Father Philippe provides a helpful progression along which we might move back and forth, vacillating as we would in stages of grief, for example, between rebellion, resignation, and consent. Of course our initial reaction—to the world shutting down, the loss of life, the stress that is now our everyday reality, to the years of economic gains now lost—is rebellion. This is why getting everyone to stay at home in those initial few weeks was so impossible. This is why people kept going on cruises and sunbathing on the beaches of Florida. But it is also why we kept walking around the house, opening the fridge and turning to anyone who will listen while we say, “I can’t believe what is happening.” Of course this would be our reaction. But Father Philippe says that the next most palpable thing to live with is resignation.

Resignation is the realization that we cannot change the situation. Resignation is not a Christian virtue for the simple fact that resignation lacks hope. Even with a solid plan to fight against the pandemic, the fact that we are in a crisis of pandemic is enough to warrant a great deal of depression and listlessness (more on this later). In resignation, we are resigning to allow the virus and the isolation it brings to take over. The posture of resignation is a concession to passivity. For Father Philippe, resignation is the attitude of powerlessness not only over the circumstances but that feeling of powerlessness when one feels as though one cannot change one’s disposition towards the present circumstances.

Resignation at this moment looks like resigning oneself to whatever default setting one has in the midst of stress. You might be unaware of your default setting. For some of us, our default setting is rooted in self-preservation, finishing Netflix and moving onto Disney+ in an aggressive intake of anything that will distract us. For others, we’ll find our way forward through some degree of over-functioning activity in an effort to take care of everyone else. It is absolutely a time to be present to one another and serve in ways that we can—but for some, the default response will be to spend the next three months on every possible Zoom call imaginable.

Still others will do everything in our power to control our surroundings, tidying up the garage, running the numbers on the budget, and avoiding any unnecessary conflict because one more thimble-full might set the whole house on fire. All of these responses will continue to happen and we should have all the patience and grace in the world for one another in this moment of collective trauma. But we can be present to our default setting that reveals itself to us in this stage of resignation. We can pay attention to when we are slipping back into passivity and move towards consent through an act of our will: we can choose what we did not choose.

We can pay attention to when we are slipping back into passivity and move towards consent through an act of our will: we can choose what we did not choose. Share on X

Consent is when the objective reality of the world remains the same, but our heart and disposition towards that reality begins to turn towards faith, hope, and love.
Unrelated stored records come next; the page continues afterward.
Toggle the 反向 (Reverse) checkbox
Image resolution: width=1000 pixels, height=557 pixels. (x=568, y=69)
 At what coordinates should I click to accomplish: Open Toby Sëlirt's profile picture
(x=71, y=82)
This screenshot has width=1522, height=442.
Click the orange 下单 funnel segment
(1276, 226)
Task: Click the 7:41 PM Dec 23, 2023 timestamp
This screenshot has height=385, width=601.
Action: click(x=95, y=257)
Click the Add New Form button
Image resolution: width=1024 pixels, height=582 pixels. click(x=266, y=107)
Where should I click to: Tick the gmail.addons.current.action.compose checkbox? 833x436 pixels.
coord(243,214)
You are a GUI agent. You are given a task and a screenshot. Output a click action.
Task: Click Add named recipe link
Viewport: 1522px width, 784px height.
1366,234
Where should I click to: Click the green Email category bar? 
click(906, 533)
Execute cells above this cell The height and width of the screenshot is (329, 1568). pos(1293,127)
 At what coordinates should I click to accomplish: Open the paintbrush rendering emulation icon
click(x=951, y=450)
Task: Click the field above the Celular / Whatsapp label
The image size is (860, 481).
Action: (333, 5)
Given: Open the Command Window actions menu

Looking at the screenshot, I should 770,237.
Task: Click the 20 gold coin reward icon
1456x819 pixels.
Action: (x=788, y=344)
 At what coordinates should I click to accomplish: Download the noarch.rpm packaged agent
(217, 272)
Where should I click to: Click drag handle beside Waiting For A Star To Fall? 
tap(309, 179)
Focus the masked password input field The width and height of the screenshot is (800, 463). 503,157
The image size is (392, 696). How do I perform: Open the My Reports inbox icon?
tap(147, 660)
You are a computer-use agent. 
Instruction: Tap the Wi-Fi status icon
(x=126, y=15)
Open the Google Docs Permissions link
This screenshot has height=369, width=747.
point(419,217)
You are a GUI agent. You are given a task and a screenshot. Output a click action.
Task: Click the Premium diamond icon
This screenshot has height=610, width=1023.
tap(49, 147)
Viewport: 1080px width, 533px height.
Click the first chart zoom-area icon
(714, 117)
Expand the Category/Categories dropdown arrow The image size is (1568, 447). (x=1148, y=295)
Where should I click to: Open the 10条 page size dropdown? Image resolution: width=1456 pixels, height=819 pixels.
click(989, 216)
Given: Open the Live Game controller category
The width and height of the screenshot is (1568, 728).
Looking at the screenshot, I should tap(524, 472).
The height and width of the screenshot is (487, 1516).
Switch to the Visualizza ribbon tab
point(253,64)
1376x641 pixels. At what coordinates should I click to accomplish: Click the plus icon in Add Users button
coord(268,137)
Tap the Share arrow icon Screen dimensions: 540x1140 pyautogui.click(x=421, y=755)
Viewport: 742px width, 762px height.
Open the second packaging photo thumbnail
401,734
We begin to know deep within us that though we cannot change the conditions of our world, God is working in the world nonetheless. The virtues of faith, hope, and love come after the consent, but we can move towards consent and trust because God is faithful. Faith, hope, and love will meet us on the other side. Consenting to the reality of pandemic and all that it will bring does not change the world, but it changes our world. It changes the way we experience the world. And it changes the way we suffer. Father Philippe writes that “consenting to suffering makes it much more bearable than tensing ourselves against it.”

That is a hard thing to hear in the desert, and I suspect we, none of us, have the grace for it. But this is when we go into Gethsemane—where Christ meets us—and ask for the grace for it. This is the Gospel—Christ going ahead of us, consenting to the suffering, working it out with tears and blood until he could say, “Thy will be done.” To be clear, I do not believe that COVID-19 is God’s will. But I do believe that God’s will is that we would receive him in the midst of it. It’s in this way that I believe that we can pray, “Thy will be done.”

Knowing What to Fight Against

If we can consent to the reality that our lives will never again be as they were prior to COVID-19, what we fight against now becomes much clearer. Part of the wasted energy and part of why you and I are so tired is because our brains are trying to figure out what exactly to do with an enemy that we cannot see. That act of holding the posture of disbelief itself is exhausting. We wake up in disbelief that this is happening. We go throughout our day with moments of incredulity that are suffocating. We go to bed trying the best we can to pull our eyes away from that little black mirror that we hold in our hands—updating us with more data for us to try to shake off in our slumber. Our limbic system is in a constant cycle of fight, flight, freeze; we’ve never faced this kind of enemy before.

Knowing what is really the thing to fight against, in the middle of the desert, could be the single most important question. If left unanswered, we simply shake our fists in the comments of other people’s Facebook posts, or worse, we turn our unnameable discontent towards the ones we love the most alongside whom we are quarantined. If you haven’t tried this yet or caught yourself slipping down that path—I assure you, it’s a dead end.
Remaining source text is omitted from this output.